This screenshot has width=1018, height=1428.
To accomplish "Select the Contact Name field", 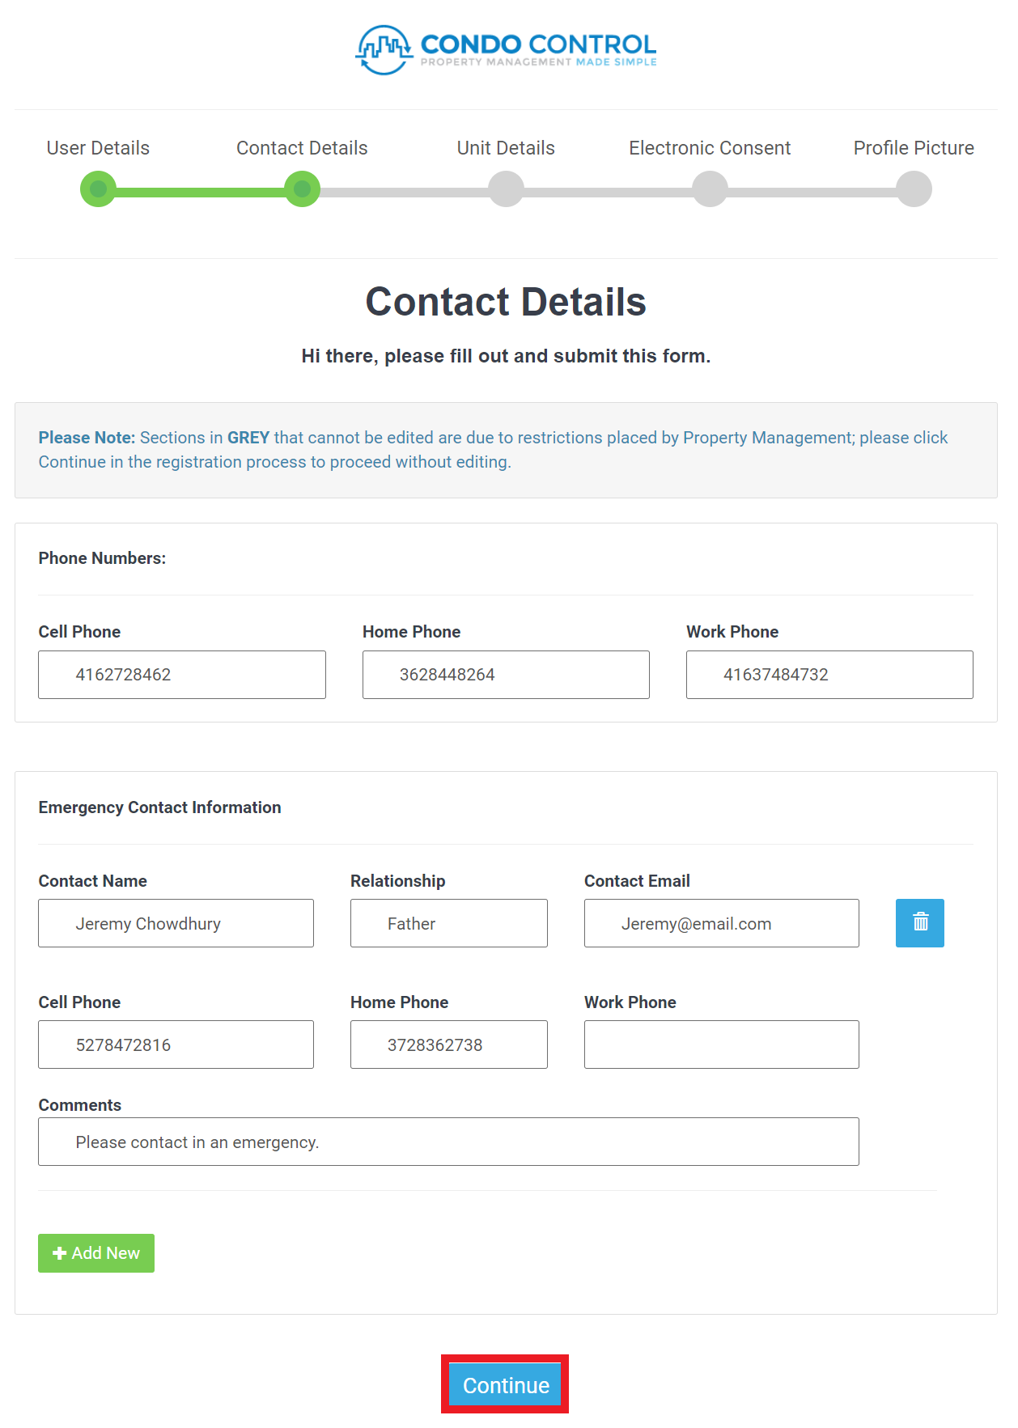I will tap(176, 923).
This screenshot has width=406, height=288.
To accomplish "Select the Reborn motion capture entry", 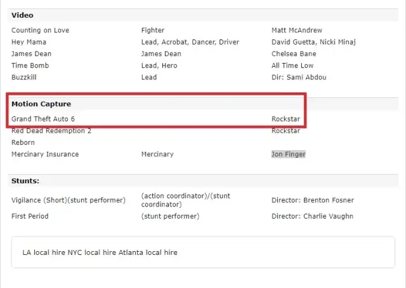I will (x=23, y=142).
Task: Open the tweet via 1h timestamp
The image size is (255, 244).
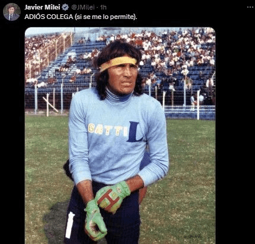Action: pyautogui.click(x=103, y=7)
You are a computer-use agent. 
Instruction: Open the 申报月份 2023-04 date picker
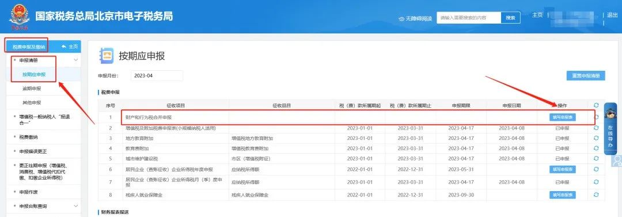click(157, 75)
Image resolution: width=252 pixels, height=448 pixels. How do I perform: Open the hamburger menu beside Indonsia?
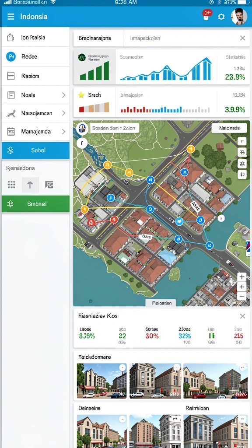click(x=11, y=17)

- What to produce -
Start with the line holding "You are a computer-use agent." and repeat exactly every line through the final line of the records above, but no pictures and nothing more.

- Response -
You are a computer-use agent. 
Instruction: Open the 申报月份 2023-04 date picker
click(157, 75)
Image resolution: width=252 pixels, height=448 pixels. How do I perform: Open the hamburger menu beside Indonsia?
click(x=11, y=17)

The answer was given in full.